● **MATERIAL SHOWN**
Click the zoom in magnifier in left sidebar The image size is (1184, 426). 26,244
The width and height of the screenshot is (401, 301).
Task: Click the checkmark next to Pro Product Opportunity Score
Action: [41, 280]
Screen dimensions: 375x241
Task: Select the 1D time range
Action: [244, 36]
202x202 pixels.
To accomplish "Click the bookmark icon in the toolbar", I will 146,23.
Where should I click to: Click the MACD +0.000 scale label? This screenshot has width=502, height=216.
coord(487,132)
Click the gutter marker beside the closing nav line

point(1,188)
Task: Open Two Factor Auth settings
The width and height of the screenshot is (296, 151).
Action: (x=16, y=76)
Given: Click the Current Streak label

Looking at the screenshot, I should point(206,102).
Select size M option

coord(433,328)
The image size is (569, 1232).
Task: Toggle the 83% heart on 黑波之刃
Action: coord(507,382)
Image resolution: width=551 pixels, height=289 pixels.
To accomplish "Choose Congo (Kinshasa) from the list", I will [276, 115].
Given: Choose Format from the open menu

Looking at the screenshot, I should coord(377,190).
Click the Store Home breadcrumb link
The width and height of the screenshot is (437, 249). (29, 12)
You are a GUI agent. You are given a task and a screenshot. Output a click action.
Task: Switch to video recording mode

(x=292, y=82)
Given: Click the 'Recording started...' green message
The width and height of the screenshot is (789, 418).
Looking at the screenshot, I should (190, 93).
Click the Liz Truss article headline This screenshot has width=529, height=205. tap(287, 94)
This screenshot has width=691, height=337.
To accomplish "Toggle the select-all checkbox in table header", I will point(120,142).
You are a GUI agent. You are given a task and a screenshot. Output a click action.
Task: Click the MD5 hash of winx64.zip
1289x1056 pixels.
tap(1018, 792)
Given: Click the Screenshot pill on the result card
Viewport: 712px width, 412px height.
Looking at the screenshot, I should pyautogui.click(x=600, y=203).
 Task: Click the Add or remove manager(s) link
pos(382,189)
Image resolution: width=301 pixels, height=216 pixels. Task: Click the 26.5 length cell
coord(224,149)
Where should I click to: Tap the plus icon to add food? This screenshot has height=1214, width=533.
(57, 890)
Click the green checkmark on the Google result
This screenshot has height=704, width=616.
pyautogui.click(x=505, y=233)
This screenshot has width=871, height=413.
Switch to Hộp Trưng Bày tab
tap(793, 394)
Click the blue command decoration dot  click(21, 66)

● **REQUIREMENT**
The answer must consist of every entry, set down exactly as given.

● **TASK SOLUTION**
Click the zoom in magnifier in left sidebar The image size is (1184, 426). 26,244
The width and height of the screenshot is (401, 301).
Task: Click the checkmark next to Pro Product Opportunity Score
Action: [41, 280]
Screen dimensions: 375x241
Task: Select the 1D time range
Action: [244, 36]
202x202 pixels.
To accomplish "Click the bookmark icon in the toolbar", I will 146,23.
Where should I click to: Click the MACD +0.000 scale label? This screenshot has width=502, height=216.
coord(487,132)
Click the gutter marker beside the closing nav line

point(1,188)
Task: Open Two Factor Auth settings
The width and height of the screenshot is (296, 151).
Action: (x=16, y=76)
Given: Click the Current Streak label

Looking at the screenshot, I should point(206,102).
Select size M option

coord(433,328)
The image size is (569, 1232).
Task: Toggle the 83% heart on 黑波之刃
Action: coord(507,382)
Image resolution: width=551 pixels, height=289 pixels.
To accomplish "Choose Congo (Kinshasa) from the list", I will [276, 115].
Given: Choose Format from the open menu

Looking at the screenshot, I should coord(377,190).
Click the Store Home breadcrumb link
The width and height of the screenshot is (437, 249). (29, 12)
You are a GUI agent. You are given a task and a screenshot. Output a click action.
Task: Switch to video recording mode

(x=292, y=82)
Given: Click the 'Recording started...' green message
The width and height of the screenshot is (789, 418).
Looking at the screenshot, I should (190, 93).
Click the Liz Truss article headline This screenshot has width=529, height=205. tap(287, 94)
This screenshot has width=691, height=337.
To accomplish "Toggle the select-all checkbox in table header", I will point(120,142).
You are a GUI agent. You are given a task and a screenshot. Output a click action.
Task: Click the MD5 hash of winx64.zip
1289x1056 pixels.
tap(1018, 792)
Given: Click the Screenshot pill on the result card
Viewport: 712px width, 412px height.
Looking at the screenshot, I should pyautogui.click(x=600, y=203).
 Task: Click the Add or remove manager(s) link
pos(382,189)
Image resolution: width=301 pixels, height=216 pixels. Task: Click the 26.5 length cell
coord(224,149)
Where should I click to: Tap the plus icon to add food? This screenshot has height=1214, width=533.
(57, 890)
Click the green checkmark on the Google result
This screenshot has height=704, width=616.
pyautogui.click(x=505, y=233)
This screenshot has width=871, height=413.
Switch to Hộp Trưng Bày tab
tap(793, 394)
Click the blue command decoration dot  click(21, 66)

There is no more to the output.